### Stored data
◆ ◆ ◆ ◆ ◆

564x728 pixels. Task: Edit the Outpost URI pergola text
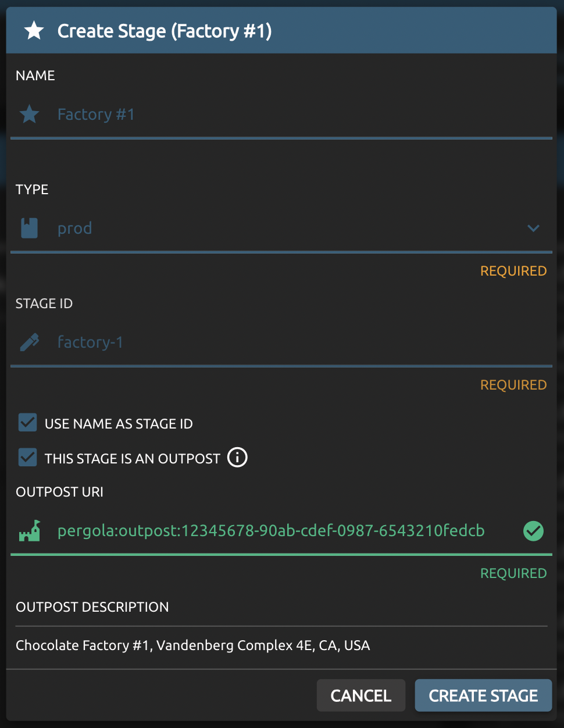[271, 530]
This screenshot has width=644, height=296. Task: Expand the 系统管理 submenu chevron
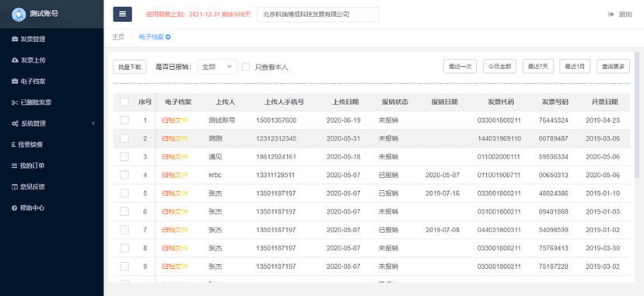click(93, 124)
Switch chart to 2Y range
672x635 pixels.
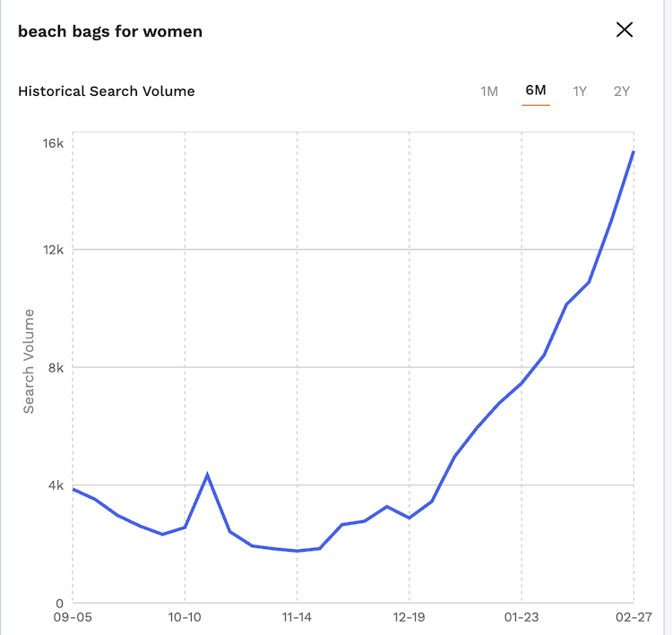click(622, 91)
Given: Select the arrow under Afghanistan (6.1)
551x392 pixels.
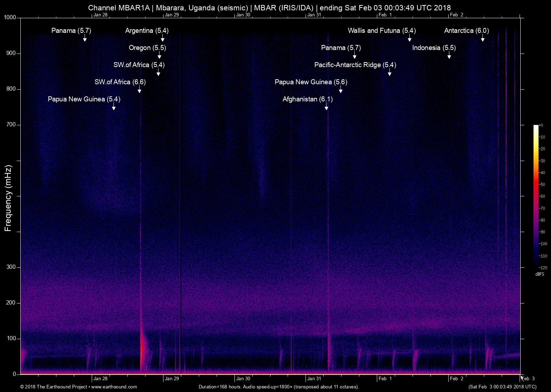Looking at the screenshot, I should [x=326, y=107].
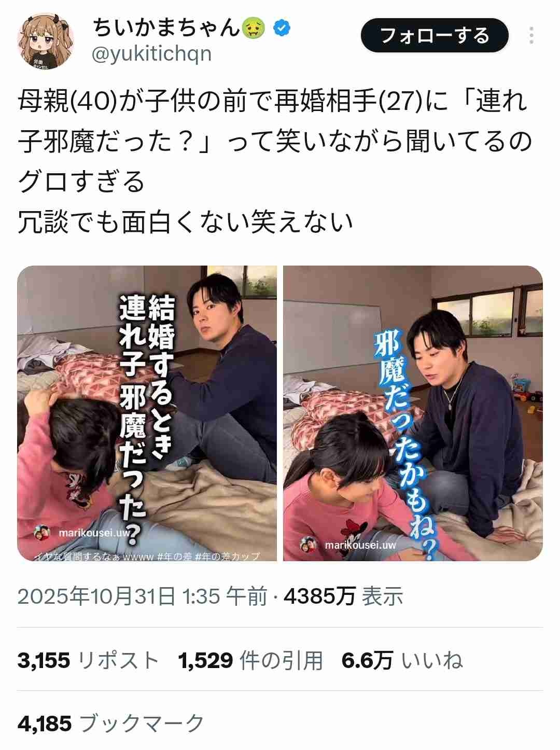Open the author's avatar picture
The height and width of the screenshot is (750, 560).
[46, 40]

◆ ◆ ◆ ◆ ◆

### Description of the task
Each entry above should come back word for word, and no picture should come with it.

### Solution to the exercise
564x728 pixels. Task: Edit the Outpost URI pergola text
[271, 530]
This screenshot has width=644, height=296. Task: Expand the 系统管理 submenu chevron
click(93, 124)
Switch chart to 2Y range
672x635 pixels.
click(622, 91)
Given: Select the arrow under Afghanistan (6.1)
551x392 pixels.
Looking at the screenshot, I should [x=326, y=107].
Open the author's avatar picture
The height and width of the screenshot is (750, 560).
[46, 40]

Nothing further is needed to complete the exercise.